**Aim of the exercise**
Update the entries below by replacing every "Where should I click to" with "Where do I click to", and leave everything else unchanged.

---+---

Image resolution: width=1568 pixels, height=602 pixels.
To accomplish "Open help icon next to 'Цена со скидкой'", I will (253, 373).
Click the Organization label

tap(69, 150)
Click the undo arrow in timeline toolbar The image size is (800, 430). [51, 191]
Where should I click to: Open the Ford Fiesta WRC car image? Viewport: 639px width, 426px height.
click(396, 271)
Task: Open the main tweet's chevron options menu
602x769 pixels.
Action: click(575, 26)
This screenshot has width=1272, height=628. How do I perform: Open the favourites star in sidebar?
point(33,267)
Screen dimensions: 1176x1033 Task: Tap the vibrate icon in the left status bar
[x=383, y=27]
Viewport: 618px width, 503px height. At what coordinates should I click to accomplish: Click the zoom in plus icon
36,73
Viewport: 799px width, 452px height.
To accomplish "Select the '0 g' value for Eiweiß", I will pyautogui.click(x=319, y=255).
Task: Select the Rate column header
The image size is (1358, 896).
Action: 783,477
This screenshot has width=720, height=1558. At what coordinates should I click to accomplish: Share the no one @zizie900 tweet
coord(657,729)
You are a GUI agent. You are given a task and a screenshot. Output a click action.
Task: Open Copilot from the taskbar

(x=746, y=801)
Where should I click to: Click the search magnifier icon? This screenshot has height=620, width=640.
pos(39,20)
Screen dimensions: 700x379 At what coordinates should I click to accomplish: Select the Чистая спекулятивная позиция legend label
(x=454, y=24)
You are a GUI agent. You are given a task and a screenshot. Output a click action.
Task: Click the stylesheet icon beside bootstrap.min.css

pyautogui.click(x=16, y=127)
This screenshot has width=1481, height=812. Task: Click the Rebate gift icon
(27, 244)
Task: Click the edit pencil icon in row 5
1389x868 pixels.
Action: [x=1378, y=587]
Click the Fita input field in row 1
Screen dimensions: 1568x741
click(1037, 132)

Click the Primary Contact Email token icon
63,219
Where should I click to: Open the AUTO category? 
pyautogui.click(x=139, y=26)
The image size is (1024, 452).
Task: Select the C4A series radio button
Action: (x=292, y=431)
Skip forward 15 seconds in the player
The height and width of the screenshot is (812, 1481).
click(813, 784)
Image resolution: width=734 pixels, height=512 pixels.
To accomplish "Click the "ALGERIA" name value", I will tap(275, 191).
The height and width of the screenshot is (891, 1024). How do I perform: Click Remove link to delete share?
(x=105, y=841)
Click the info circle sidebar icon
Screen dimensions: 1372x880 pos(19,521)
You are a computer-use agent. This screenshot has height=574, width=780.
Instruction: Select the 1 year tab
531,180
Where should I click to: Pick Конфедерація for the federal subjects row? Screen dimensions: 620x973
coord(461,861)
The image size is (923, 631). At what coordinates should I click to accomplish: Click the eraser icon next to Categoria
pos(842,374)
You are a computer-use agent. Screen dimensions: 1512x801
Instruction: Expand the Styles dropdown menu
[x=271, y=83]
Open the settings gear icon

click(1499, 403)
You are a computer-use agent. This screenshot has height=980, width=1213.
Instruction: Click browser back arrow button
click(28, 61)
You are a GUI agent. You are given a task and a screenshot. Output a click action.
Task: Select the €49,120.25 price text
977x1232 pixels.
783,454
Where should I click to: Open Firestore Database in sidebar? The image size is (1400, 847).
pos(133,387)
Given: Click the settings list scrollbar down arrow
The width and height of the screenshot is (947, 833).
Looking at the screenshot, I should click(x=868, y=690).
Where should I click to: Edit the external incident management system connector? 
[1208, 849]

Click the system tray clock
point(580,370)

---+---

**Task answer**
Image resolution: width=1568 pixels, height=602 pixels.
To accomplish "Open help icon next to 'Цена со скидкой'", I will (253, 373).
Click the Organization label

tap(69, 150)
Click the undo arrow in timeline toolbar The image size is (800, 430). [51, 191]
Where do I click to: Open the Ford Fiesta WRC car image? Viewport: 639px width, 426px height.
click(396, 271)
Task: Open the main tweet's chevron options menu
602x769 pixels.
Action: click(575, 26)
This screenshot has width=1272, height=628. How do I perform: Open the favourites star in sidebar?
point(33,267)
Screen dimensions: 1176x1033 Task: Tap the vibrate icon in the left status bar
[x=383, y=27]
Viewport: 618px width, 503px height. At what coordinates should I click to accomplish: Click the zoom in plus icon
36,73
Viewport: 799px width, 452px height.
To accomplish "Select the '0 g' value for Eiweiß", I will pyautogui.click(x=319, y=255).
Task: Select the Rate column header
The image size is (1358, 896).
Action: 783,477
This screenshot has width=720, height=1558. At what coordinates should I click to accomplish: Share the no one @zizie900 tweet
coord(657,729)
You are a GUI agent. You are given a task and a screenshot. Output a click action.
Task: Open Copilot from the taskbar

(x=746, y=801)
Where do I click to: Click the search magnifier icon? This screenshot has height=620, width=640.
pos(39,20)
Screen dimensions: 700x379 At what coordinates should I click to accomplish: Select the Чистая спекулятивная позиция legend label
(x=454, y=24)
You are a GUI agent. You are given a task and a screenshot. Output a click action.
Task: Click the stylesheet icon beside bootstrap.min.css

pyautogui.click(x=16, y=127)
This screenshot has width=1481, height=812. Task: Click the Rebate gift icon
(27, 244)
Task: Click the edit pencil icon in row 5
1389x868 pixels.
Action: [x=1378, y=587]
Click the Fita input field in row 1
Screen dimensions: 1568x741
click(1037, 132)

Click the Primary Contact Email token icon
63,219
Where do I click to: Open the AUTO category? 
pyautogui.click(x=139, y=26)
The image size is (1024, 452).
Task: Select the C4A series radio button
Action: (x=292, y=431)
Skip forward 15 seconds in the player
The height and width of the screenshot is (812, 1481).
click(813, 784)
Image resolution: width=734 pixels, height=512 pixels.
To accomplish "Click the "ALGERIA" name value", I will tap(275, 191).
The height and width of the screenshot is (891, 1024). How do I perform: Click Remove link to delete share?
(x=105, y=841)
Click the info circle sidebar icon
Screen dimensions: 1372x880 pos(19,521)
You are a computer-use agent. This screenshot has height=574, width=780.
Instruction: Select the 1 year tab
531,180
Where do I click to: Pick Конфедерація for the federal subjects row? Screen dimensions: 620x973
coord(461,861)
The image size is (923, 631). At what coordinates should I click to accomplish: Click the eraser icon next to Categoria
pos(842,374)
You are a computer-use agent. Screen dimensions: 1512x801
Instruction: Expand the Styles dropdown menu
[x=271, y=83]
Open the settings gear icon

click(1499, 403)
You are a computer-use agent. This screenshot has height=980, width=1213.
Instruction: Click browser back arrow button
click(28, 61)
You are a GUI agent. You are given a task and a screenshot. Output a click action.
Task: Select the €49,120.25 price text
977x1232 pixels.
783,454
Where do I click to: Open Firestore Database in sidebar? The image size is (1400, 847).
pos(133,387)
Given: Click the settings list scrollbar down arrow
The width and height of the screenshot is (947, 833).
Looking at the screenshot, I should click(x=868, y=690).
Where do I click to: Edit the external incident management system connector? 
[1208, 849]

Click the system tray clock
point(580,370)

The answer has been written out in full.